Physically, Ghost Ranch in Santa Fe (401 Old Taos Hwy., 505/821-5145, www.ghostranch.org, $90 s, $100 d), an extension of the Abiquiu Presbyterian retreat center, has all the charm of a 1970s public elementary school, but you can’t beat the location just a few blocks off the plaza. If the place isn’t booked with a group, you’re welcome to stay in one of the small but perfectly comfortable rooms. A full breakfast is included.
Leaving aside its location, El Rey Inn (1862 Cerrillos Rd., 505/982-1931, www.elreyinnsantafe.com, $125 d), about two miles from the plaza, counts as one of the best lodgings in Santa Fe based on charm alone. Built in 1935, the motel has been meticulously kept up and adjusted for modern standards of comfort, with beautiful gardens, a hot tub, a big swimming pool, and a fireside open-air whirlpool tub. The 86 rooms, spread over 4.5 acres, vary considerably in style (and in price), from the oldest section with snug adobe walls and heavy viga ceilings to airier rooms with balconies, so ask to see a few before you choose. Rooms at the back of the property are preferable because of noise from busy Cerrillos Road.
In a similar vein, Stage Coach Motor Inn (3360 Cerrillos Rd., 505/471-0707, $100 d) dates from the 1940s, and its 14 rooms around a gravel drive are furnished with lots of pine paneling and vintage oddities such as petrified-wood coffee tables. It’s a bit cheaper and feels more intimate than El Rey.
Santa Fe Motel & Inn (510 Cerrillos Rd., 800/930-5002, www.santafemotel.com, $124 d) is a good budget bet closer to the center, with rooms done up in simple, bright decor that avoids motel sameness despite the generic motor-court layout. A few kitchenettes are available, along with some more private casitas with fireplaces. Lots of nice touches—such as bread from the Sage Bakehouse across the street along with the full breakfast—give the place a homey feel without the tight quarters of a typical bed-and-breakfast.
With 12 rooms in an old adobe, plus an adjacent Victorian with two suites, El Paradero B&B (220 W. Manhattan St., 505/988-1177, www.elparadero.com, $110 d) has a variety of room configurations that can suit families, solo travelers, and friends traveling together. Upstairs rooms have balconies, and a few others have fireplaces.
East of the plaza, twin bed-and-breakfasts under the same ownership offer two kinds of style.
The rooms at Hacienda Nicholas (320 E. Marcy St., 505/986-1431, www.haciendanicholas.com, $145 d) have a tasteful Southwest flavor, decorated with a few cowboy trappings and Gustave Baumann prints; two of the rooms have fireplaces.
Madeleine Inn (106 Faithway St., 505/982-3465, www.madeleineinn.com, $150 d) is set in a towering wood Victorian, but the guest rooms aren’t lacy—they’re done in rich Balinese fabrics and antiques.

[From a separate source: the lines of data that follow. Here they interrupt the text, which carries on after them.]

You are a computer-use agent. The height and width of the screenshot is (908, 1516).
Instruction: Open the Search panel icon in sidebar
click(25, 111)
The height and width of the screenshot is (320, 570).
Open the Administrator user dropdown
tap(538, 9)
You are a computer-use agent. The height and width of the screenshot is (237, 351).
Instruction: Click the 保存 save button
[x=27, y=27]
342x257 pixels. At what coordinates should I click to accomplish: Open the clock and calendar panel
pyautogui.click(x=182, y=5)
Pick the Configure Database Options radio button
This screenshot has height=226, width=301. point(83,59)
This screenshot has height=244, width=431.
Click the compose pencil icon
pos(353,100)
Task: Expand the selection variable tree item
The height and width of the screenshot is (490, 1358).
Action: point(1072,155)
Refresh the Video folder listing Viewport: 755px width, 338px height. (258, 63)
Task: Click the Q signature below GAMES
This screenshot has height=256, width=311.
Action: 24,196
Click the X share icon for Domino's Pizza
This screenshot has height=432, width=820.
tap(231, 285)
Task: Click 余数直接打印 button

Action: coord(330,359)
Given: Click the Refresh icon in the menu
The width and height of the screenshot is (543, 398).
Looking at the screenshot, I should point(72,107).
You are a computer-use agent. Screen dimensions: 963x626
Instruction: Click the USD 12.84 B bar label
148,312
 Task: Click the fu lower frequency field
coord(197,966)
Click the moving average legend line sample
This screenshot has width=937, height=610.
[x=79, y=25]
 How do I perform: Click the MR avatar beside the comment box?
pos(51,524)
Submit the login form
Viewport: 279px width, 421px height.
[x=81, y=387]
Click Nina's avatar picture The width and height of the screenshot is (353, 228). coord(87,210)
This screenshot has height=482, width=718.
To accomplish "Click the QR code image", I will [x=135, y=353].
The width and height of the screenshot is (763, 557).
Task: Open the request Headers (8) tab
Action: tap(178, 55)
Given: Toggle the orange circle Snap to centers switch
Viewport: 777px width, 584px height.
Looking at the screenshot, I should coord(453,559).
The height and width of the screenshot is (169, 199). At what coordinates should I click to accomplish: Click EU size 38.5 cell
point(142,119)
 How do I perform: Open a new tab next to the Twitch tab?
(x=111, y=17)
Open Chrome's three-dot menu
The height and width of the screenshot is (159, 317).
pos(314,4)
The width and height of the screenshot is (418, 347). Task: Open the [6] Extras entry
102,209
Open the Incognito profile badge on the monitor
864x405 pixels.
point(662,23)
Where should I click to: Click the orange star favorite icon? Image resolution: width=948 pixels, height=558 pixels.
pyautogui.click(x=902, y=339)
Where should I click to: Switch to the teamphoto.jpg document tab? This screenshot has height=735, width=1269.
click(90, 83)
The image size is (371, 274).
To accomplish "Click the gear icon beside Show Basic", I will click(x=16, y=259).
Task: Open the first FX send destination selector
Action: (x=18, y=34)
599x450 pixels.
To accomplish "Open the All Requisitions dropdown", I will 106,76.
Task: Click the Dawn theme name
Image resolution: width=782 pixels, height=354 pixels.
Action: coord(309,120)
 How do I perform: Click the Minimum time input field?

There’s also a good day spa and organic tea room on the premises.
If you’re planning a longer stay, or just want somewhere with a kitchen, look into Alexander’s Inn (529 E. Palace Ave., 505/986-1431, www.alexanders-inn.com, $210 d), a bit farther east. One cottage apartment has a full kitchen and a beautiful loft sleeping area; there’s another casita adjacent with the same amenities, as well as two more full apartments a few blocks away. Wherever you stay, you get plush perks such as robes and slippers; breakfast is a continental spread, but that doesn’t mean you’ll go away hungry—the banana bread is fantastic.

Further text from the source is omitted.